Moreover, even if it was possible, note that std::get is an overloaded function, thus you would have been required to bind yourself to a specific implementation.
That said, in C++17, you can do something like this:
#include<tuple>
#include<utility>
using myFoo = std::tuple<int,int,double>;
constexpr auto getNumber = [](auto &&t) constexpr -> decltype(auto) { return std::get<0>(std::forward<decltype(t)>(t)); };
template<int> struct S {};
int main() {
constexpr myFoo t{0,0,0.};
S<getNumber(t)> s{};
(void)s;
}
As you can see, constexpr lambdas and variables help you creating compile-time (let me say) wrappers you can use to rename functions.

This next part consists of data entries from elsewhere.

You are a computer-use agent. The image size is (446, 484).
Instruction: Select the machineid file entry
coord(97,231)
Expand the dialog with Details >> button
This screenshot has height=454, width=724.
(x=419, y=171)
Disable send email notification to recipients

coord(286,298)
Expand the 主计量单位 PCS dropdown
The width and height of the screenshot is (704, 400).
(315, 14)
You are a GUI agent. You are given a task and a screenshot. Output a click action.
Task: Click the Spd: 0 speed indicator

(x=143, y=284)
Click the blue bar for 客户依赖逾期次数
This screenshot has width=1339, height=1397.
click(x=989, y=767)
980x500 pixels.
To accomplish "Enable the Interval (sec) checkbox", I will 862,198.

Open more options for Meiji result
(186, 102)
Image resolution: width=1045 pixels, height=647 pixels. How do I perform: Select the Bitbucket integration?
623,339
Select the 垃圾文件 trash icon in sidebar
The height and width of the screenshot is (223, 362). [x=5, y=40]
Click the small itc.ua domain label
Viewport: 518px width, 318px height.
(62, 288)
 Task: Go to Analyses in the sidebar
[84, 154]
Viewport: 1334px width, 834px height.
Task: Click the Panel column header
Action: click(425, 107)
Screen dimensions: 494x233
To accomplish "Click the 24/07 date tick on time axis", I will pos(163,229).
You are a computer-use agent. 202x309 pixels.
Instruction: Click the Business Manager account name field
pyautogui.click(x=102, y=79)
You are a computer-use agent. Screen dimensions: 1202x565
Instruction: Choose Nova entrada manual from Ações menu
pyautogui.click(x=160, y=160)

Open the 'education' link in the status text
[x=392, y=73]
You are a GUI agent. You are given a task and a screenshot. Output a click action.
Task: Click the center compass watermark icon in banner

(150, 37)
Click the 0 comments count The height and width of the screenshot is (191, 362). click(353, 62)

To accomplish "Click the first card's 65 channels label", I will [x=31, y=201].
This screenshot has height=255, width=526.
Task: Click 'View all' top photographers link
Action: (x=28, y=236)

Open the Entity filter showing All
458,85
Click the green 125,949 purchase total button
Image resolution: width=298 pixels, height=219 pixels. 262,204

As correctly pointed out by #T.C. in the comments, if you want to generalize it even more and get an almost perfect alias for std::get, you can use a variable template:
template<int N>
constexpr auto getFromPosition = [](auto &&t) constexpr -> decltype(auto) { return std::get<N>(std::forward<decltype(t)>(t)); };
Now you can invoke it as it follows:
S<getFromPosition<0>(t)> s{};
See it on wandbox.
You can do it with a using + an enum:
#include<tuple>
using myFoo = std::tuple<int,int,double>;
int main() {
constexpr myFoo t{0,0,0.};
enum { Number = 0 };
using std::get;
auto&& x = get<Number>(t);
(void)x;
}
Although unfortunately, this is not DRY since you have to maintain an enum and a tuple simultaneously.
In my view, the most DRY and safest way to achieve this is to use tagged values in the tuple. Limit the tuple to maximum one of each tag type.
The tag is essentially a mnemonic for some unique concept:
#include <tuple>
#include <iostream>
//
// simple example of a tagged value class
//
template<class Type, class Tag>
struct tagged
{
constexpr tagged(Type t)
: value_(t) {}
operator Type&() { return value_; }
operator Type const&() const { return value_; }
Type value_;
};
struct age_tag {};
struct weight_tag {};
struct height_tag {};
using Age = tagged<int, age_tag>;
using Weight = tagged<int, weight_tag>;
using Height = tagged<double, height_tag>;
int main()
{
constexpr auto foo1 = std::make_tuple(Age(21), Weight(150), Height(165.5));
constexpr auto foo2 = std::make_tuple(Weight(150), Height(165.5), Age(21));
using std::get;
//
// note below how order now makes no difference
//
std::cout << get<Age>(foo1) << std::endl;
std::cout << get<Weight>(foo1) << std::endl;
std::cout << get<Height>(foo1) << std::endl;
std::cout << "\n";
std::cout << get<Age>(foo2) << std::endl;
std::cout << get<Weight>(foo2) << std::endl;
std::cout << get<Height>(foo2) << std::endl;
}
expected output:
21
150
165.5
21
150
165.5
In general, tuple should be used in generic code.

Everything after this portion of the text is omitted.